O Brasil virou uma plutocracia, mas não de antigas classes privilegiadas, e sim de parvenus continuamente incorporados aos círculos dominantes e dirigentes, como os novos milionários: o “rei do cimento”, o “rei do gado”, o “rei da soja”, os “reis” de qualquer coisa, mas sempre grudados num alvará régio, numa concessão estatal, numa prebenda qualquer do poder público.
Mas, qual é o problema principal de nossas elites (e aqui retomo uma ideia do Bolívar Lamounier, que pretendia fazer dela um projeto de pesquisa)? O problema é que que essas elites NÃO FALAM ENTRE SI, além e acima de seus interesses particularistas, e da coordenação de seus interesses setoriais das associações respectivas e das confederações nacionais dos grandes ramos da economia.

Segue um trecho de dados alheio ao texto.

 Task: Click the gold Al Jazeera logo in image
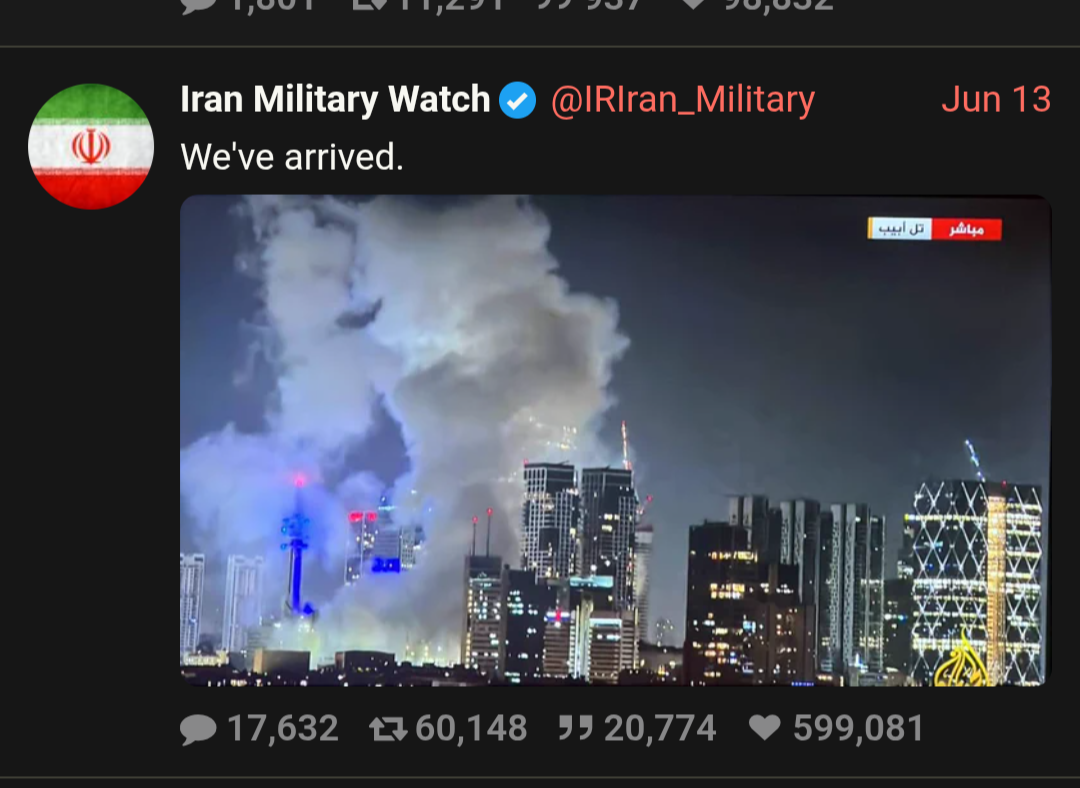[x=962, y=660]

Os grandes barões (vários ladrões) dessas entidades não conversam quase nada entre si, sobretudo quando se trata de “comprar” (esse é o termo) o seu senador, o seu deputado, ou quando muito para virem a Brasília reclamar (ou exigir, sob ameaça de desemprego) favores setoriais, que são concedidos isoladamente para aquele setor, mas que depois recaem sobre toda a sociedade (sob a forma de tarifas protetoras, subsídios fiscais, empréstimos e financiamentos dos bancos estatais a juros camaradas).
Esse é o PACTO PERVERSO que coíbe, dificulta, obsta ao desenvolvimento social do país, mas que privilegia, protege e promove os interesses e os ganhos da parte alta da “Belíndia” (apud Edmar Lisboa Bacha). Um pacto perverso que junta os donos do capital, os donos do dinheiro, a seus representantes políticos, alguns até representantes da “classe operária”, mas que se acomodaram no compadrio geral do dinheiro fácil.
Pode ser que a exacerbação da extração política do estamento congressual, simbolizado por todas essas emendas abusadas — que nada mais são do que um verdadeiro estupro orçamentário —, convença agora as elites dominantes a rever a sua relação com o estamento político nacional, que se transformou numa “classe em si”, no sentido marxista da palavra, além de tudo, uma classe egoísta, com representantes autistas e depravados.
Eu teria muito mais a dizer sobre os PROBLEMAS do Brasil, mas creio que estas considerações são suficientes para dar início a uma segunda série de proposições a respeito de possíveis soluções a nossos problemas mais prementes. Vale pela atenção…
Paulo Roberto de Almeida
Brasília, 4031: 1 dezembro 2021, 6 p.